The Mudcat Café TM
Thread #109960 Message #2313460
Posted By: Janie
12-Apr-08 - 12:48 AM
Thread Name: BS: Gardeners & Soil and Climate Science
Subject: RE: BS: Gardeners & Soil and Climate Science
Gonna rain here again this weekend. Lord knows we need plenty more rain, but it would be nice if it would fall during the work week. Even so, I think I'm going ahead and start potting stuff up, unless we get a deluge that absolutely saturates the ground.

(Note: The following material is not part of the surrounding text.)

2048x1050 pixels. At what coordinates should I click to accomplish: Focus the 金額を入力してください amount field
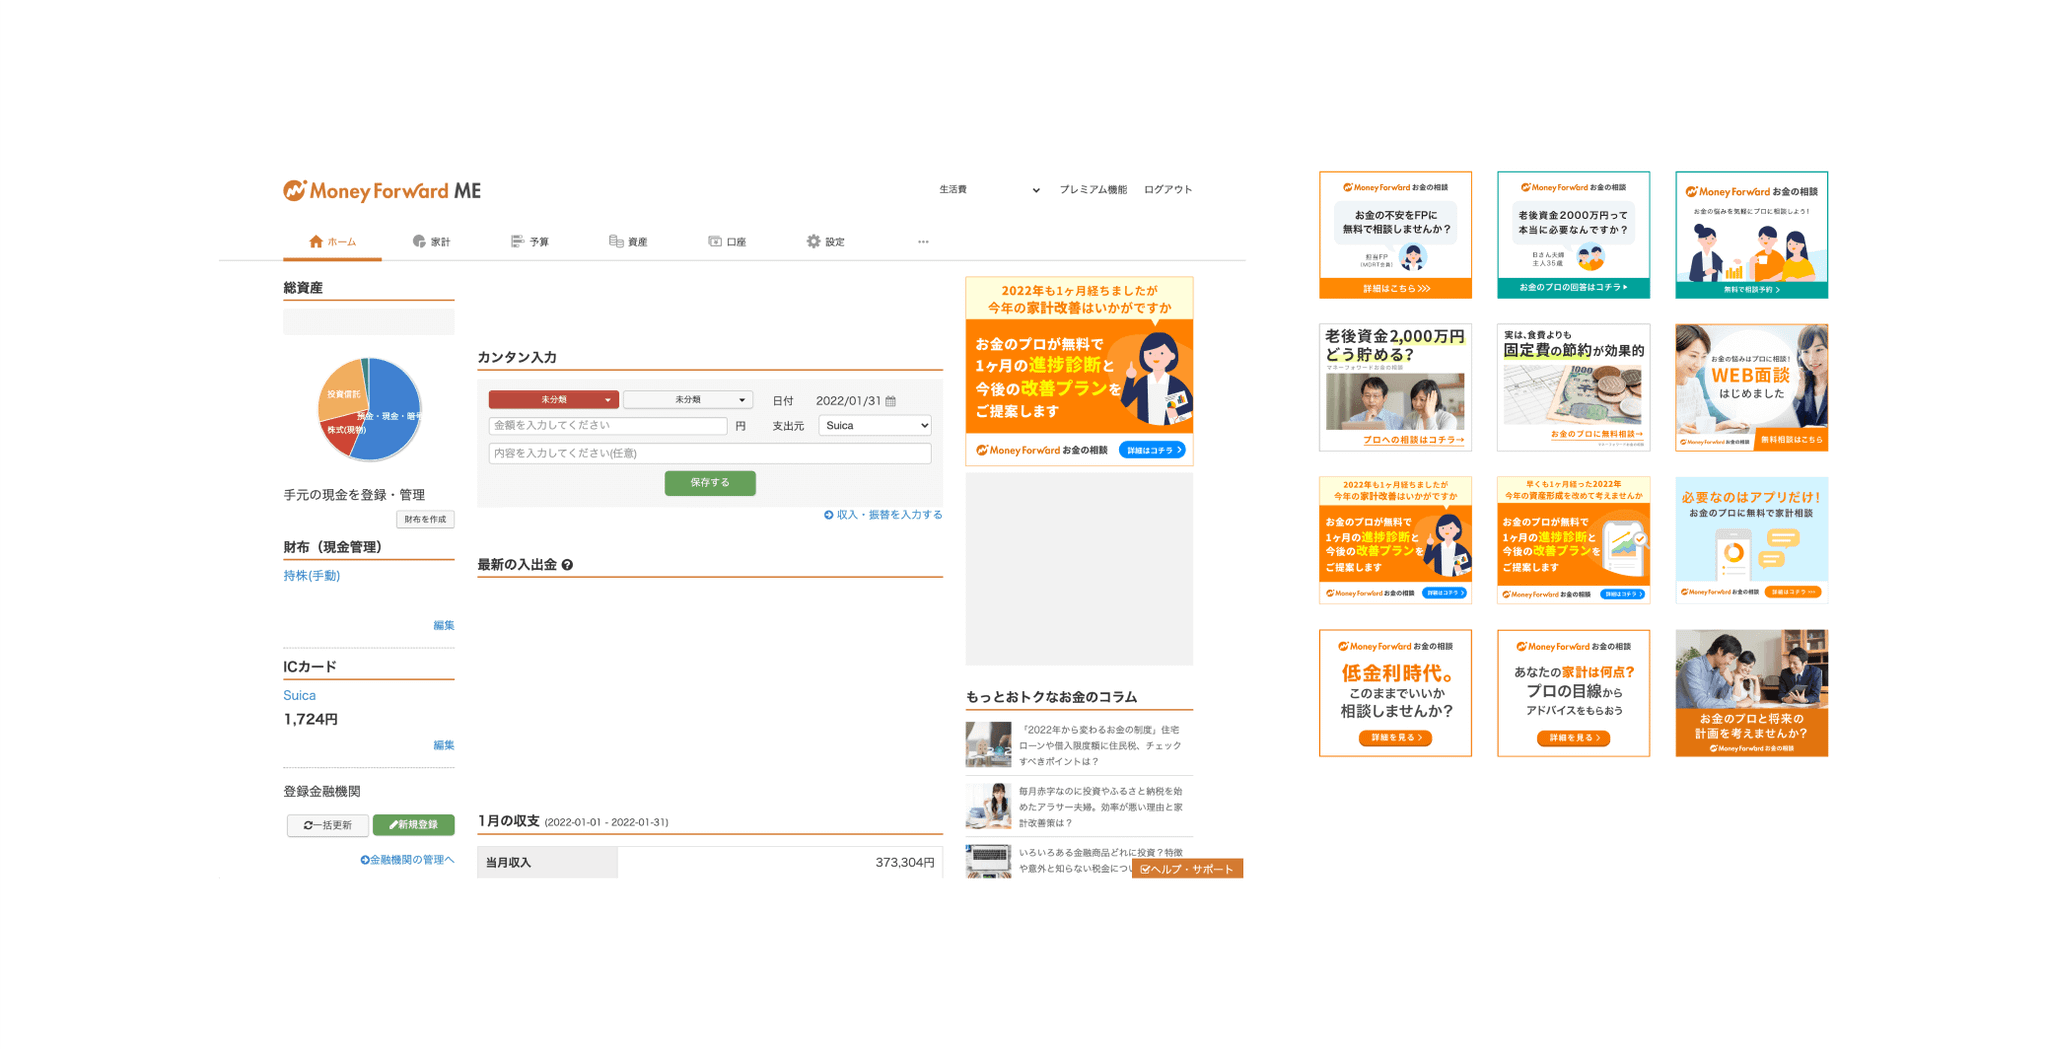[608, 426]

Advice and opinions, please.
1. Although it is absolutely the wrong time of year, I am going to be digging up peonies, of which I have several varieties. A few of them have been in place for 8 or 9 years, but most of them I divided, transplanted, or was gifted with divisions within the last 1 to four years. Think they will withstand being dug up in spring without being set back from bloom for more than a year? And should I go ahead and divide any with significant root mass (it doesn't take long to get root mass with peonies, you know,)as it will be much easier to pot them up and move them, or should I try to dig out the whole plant? Even the late peonies are up to about a foot, and it is going to be hard to dig them without breaking a lot of the stems. I'm concerned about preserving enough of the stems to sustain the plants through the summer. I don't think dormant eyes will sprout to compensate, but don't know that for sure.
2. Bulbs.
a. I'm not going to fool with digging the common hybrid tulips. But I have a number of species tulips and heirloom daffs that are expensive to replace, and some sort of heirloom hyacinth or scillia that was here when I moved, I haven't been able to conclusively identify, and that I have not found in any catalogs. I'm thinking I will go ahead and dig them now, while I know where and what they are, and pot them up. If I wait until they are dormant, I'll lose track of what is what. Think that will work? I also have a number of lilies that are very well established. None of them are rare, but lily bulbs are expensive. However, I have read that large lily bulbs do not do well if dug up and transplanted - that there is an optimum size for transplanting (what you get when you order #1 size bulbs) and that larger bulbs don't do so well. Any of you have experience with this?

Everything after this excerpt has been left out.